Siguiendo con el hilo histórico, también trajo a colación que “El año pasado se conmemoraron 400 años del primer desembarco de esclavos en Jamestown. En un panel sobre el tema, escuché que la única manera de que los africanos fueran esclavizados, vendidos, linchados y violados es que fueran visto como algo menos que humanos. Eso se ha extendido hasta hoy y también tuvo que ver con la proposición 209”.

Como ejemplo relata que En 1972, cuando ella entró en la Escuela de Leyes de Berkley, había 30 estudiantes de raza negra. Poco después solamente quedaba uno. “Imaginen el efecto de haber privado a estos 29 estudiantes afroamericanos de una educación de calidad en el campo de las leyes”.

Sin ir muy lejos, afirma que las mujeres y las comunidades de color pierden un billón de dólares al año.

Paterson ha estado trabajando en informar a comunidades afroamericanas la importancia de la proposición 16. “En los focus groups he obtenido respuestas positivas en cuanto a activarse y votarla favorablemente, una vez que la entienden”.

De hecho, los números de votos positivos suben de 15% a 56% tras recibir la información.  También ha logrado el apoyo de equipos deportivos de la entidad. “Creemos que estamos en el lado correcto, que decidan los votantes el 3 de noviembre”.

Los asiático-americanos y sus vulnerabilidades

Vincent Pan, Director Ejecutivo de Chinese for Affirmative Action, una organización de base comunitaria de justicia social en San Francisco, explica que “Tenemos 51 años y siempre hemos estado a favor de Acción Afirmativa, incluso cuando no era controversial. Hay que tomar acción, porque en temas de raza, género e inmigrantes hay que lograr un cambio”.



Vincent Pan, cortesía

Detalla que este asunto es especialmenteimportante para los asiático-americanos en este momento, porque han sido dañados por la pandemia. “Tenemos reportes de más de quinientos incidentes de odio desde que el presidente usó el término ‘virus chino’ para referirse al COVID-19. Nuestra comunidad ha sido dañado de manera desproporcionada, no solamente por temas de salud, sino porque ahora nos odian”.

Según sus datos, 70% de los asiático-americanos no apoya Acción Afirmativa, pero cuando se entiende como funciona esto, comienza a ser apoyado.  

Agrega que el Congreso ha introducido una resolución contra el odio hacia los asiáticos. 164 republicanos han votado contra esa resolución. “Yo diría que esa es gente que está contra la Acción Afirmativa. El Partido Republicano está en contra de la proposición 16”.

Dicha proposición habla de los contratos públicos, propicia los negocios con ciudades y estados donde funcione la Acción Afirmativa, como en Chicago o Atlanta. “En esos lugares les va mejor a los asiático-americanos que digamos, en San Francisco”, explica Pan.

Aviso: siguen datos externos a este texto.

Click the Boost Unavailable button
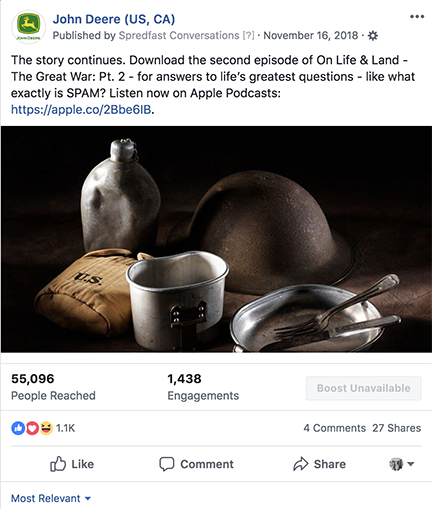pos(364,388)
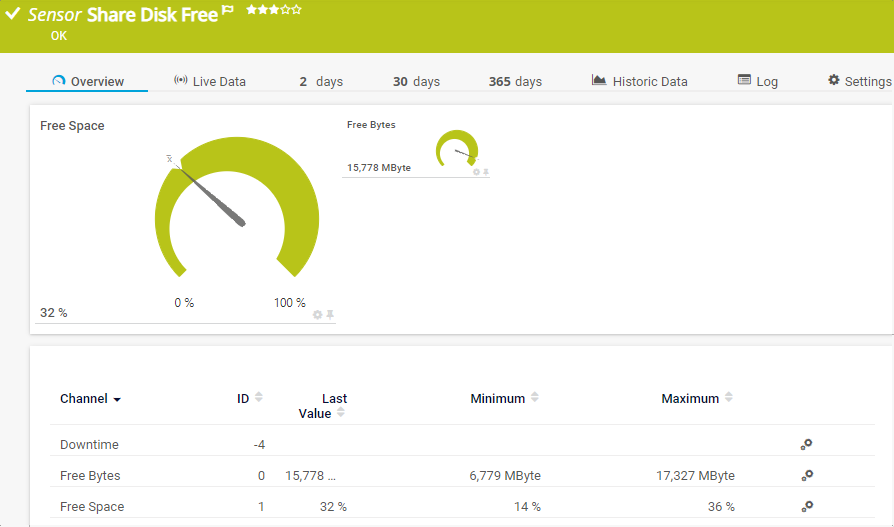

También refiere que se afecta a los pequeños negocios. Durante la pandemia e incluso antes, muchos han sido dañados.. Los negocios pertenecientes a minorías han tenido menos acceso a los apoyos del gobierno, a los cuales tienen derecho. Por eso la Cámara de Comercio Asiático-Pacifica apoya esta propuesta”.

Y continúa ejemplificando: “Más de 50 mil estudiantes asiático-americanos acudirán a centros educativos donde no hay profesores de nuestra comunidad. Por cada dólar que gana un hombre blanco, la mujer asiático-americana gana 75 centavos”. Y también menciona al techo de vidrio, “que no les permite llegar más allá”.

En cuanto a la educación, cree que los oficiales de admisión deben tener mucha más competencia cultural, darse cuenta de los sesgos implícitos.